Where a line holds the word "header", copy it from the records.
BEGIN Supplied data
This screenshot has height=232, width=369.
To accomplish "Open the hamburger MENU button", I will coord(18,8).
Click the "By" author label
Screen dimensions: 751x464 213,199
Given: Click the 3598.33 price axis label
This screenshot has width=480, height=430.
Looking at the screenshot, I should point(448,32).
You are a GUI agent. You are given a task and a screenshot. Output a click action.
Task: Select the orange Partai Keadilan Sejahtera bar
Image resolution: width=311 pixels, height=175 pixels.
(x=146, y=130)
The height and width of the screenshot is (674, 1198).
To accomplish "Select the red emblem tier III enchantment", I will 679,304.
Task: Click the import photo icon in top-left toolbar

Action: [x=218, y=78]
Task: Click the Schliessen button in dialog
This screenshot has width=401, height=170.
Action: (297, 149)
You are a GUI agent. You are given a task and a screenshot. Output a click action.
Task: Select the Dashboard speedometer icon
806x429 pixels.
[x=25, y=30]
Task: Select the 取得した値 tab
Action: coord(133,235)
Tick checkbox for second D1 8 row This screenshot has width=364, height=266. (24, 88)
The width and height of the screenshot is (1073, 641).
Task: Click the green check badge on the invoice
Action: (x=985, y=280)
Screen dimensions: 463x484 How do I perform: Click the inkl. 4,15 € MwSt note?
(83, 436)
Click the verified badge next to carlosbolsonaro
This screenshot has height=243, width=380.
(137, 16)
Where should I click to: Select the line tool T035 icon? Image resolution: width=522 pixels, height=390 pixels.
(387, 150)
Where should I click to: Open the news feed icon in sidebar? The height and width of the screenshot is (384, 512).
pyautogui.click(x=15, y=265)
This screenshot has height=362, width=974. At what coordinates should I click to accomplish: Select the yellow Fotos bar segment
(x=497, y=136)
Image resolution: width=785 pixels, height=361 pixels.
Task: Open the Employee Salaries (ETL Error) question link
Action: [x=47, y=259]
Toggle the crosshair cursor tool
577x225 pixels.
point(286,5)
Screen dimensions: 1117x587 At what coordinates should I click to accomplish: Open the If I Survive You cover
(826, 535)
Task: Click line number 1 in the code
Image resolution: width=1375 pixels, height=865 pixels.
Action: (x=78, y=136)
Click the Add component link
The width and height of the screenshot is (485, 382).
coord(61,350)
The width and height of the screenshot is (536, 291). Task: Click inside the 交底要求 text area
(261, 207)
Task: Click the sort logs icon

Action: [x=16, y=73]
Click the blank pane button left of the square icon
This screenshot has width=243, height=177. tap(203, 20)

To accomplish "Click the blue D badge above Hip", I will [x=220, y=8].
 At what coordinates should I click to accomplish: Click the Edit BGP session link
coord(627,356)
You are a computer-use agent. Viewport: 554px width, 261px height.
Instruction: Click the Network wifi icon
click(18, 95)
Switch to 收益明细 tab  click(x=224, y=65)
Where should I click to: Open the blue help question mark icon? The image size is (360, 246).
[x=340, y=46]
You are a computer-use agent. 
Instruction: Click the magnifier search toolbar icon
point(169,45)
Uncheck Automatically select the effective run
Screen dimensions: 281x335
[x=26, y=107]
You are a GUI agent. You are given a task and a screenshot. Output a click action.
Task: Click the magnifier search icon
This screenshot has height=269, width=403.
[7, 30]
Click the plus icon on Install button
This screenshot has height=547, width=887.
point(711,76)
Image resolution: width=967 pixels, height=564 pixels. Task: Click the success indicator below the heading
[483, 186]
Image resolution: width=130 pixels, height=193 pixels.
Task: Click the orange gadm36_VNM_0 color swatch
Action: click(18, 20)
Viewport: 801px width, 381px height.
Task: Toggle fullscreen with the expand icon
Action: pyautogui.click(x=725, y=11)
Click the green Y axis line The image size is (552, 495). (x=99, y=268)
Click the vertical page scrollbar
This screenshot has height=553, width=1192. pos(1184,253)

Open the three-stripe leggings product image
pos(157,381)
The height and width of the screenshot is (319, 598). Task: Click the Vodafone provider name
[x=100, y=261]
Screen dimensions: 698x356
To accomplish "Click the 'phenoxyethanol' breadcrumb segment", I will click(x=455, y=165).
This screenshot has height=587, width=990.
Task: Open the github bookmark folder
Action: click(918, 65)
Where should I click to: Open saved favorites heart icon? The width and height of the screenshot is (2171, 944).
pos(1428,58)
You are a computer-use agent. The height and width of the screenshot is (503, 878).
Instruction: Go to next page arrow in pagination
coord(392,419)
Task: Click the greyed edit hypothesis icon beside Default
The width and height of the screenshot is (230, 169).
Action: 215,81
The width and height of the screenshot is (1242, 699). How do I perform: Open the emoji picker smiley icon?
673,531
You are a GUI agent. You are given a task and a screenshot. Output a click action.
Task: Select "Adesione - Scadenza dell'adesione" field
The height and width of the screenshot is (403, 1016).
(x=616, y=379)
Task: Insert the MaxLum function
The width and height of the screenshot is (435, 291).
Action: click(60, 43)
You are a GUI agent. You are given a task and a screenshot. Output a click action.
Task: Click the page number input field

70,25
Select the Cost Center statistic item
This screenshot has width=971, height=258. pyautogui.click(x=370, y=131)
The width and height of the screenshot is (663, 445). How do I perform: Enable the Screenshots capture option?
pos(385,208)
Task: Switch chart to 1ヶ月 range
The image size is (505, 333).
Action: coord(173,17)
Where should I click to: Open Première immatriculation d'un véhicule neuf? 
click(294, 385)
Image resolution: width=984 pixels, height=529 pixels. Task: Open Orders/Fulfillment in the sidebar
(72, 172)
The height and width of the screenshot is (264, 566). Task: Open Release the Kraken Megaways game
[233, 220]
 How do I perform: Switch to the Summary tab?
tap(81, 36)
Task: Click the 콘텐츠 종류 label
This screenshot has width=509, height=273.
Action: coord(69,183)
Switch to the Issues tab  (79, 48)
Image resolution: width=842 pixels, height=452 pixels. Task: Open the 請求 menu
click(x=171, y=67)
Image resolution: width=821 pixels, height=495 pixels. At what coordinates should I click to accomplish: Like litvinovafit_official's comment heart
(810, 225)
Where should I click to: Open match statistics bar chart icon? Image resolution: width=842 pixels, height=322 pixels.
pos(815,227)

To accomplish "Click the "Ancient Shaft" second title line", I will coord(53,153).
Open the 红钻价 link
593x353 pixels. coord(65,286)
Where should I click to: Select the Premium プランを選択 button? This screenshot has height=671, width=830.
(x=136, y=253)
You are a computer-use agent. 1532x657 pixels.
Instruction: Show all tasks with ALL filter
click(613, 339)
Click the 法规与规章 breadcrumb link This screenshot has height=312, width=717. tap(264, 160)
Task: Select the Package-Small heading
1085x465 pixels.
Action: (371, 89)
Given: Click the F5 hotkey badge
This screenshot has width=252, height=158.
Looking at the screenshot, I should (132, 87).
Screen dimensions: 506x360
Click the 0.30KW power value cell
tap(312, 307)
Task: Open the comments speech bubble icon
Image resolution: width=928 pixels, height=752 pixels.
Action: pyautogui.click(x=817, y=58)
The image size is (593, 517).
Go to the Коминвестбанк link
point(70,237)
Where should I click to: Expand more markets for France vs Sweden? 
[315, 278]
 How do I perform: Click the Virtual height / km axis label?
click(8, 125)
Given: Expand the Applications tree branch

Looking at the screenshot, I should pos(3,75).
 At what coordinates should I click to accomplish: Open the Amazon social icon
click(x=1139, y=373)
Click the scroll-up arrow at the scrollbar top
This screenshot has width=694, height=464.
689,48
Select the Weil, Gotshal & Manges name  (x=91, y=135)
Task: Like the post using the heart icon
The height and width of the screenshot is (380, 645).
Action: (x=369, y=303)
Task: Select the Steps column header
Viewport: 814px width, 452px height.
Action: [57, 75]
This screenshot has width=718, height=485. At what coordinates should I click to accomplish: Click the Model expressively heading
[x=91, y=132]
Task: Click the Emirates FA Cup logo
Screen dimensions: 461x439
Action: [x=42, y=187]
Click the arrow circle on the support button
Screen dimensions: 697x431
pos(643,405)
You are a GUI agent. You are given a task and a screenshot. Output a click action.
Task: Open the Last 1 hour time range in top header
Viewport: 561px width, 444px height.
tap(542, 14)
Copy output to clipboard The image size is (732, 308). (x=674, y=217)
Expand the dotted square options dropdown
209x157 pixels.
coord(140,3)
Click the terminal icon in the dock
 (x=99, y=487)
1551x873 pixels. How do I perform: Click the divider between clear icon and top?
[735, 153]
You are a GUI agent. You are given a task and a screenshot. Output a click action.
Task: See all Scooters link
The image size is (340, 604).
END Supplied data
● Result for this task
Task: Select the Steps column header
Task: Open the Last 1 hour time range in top header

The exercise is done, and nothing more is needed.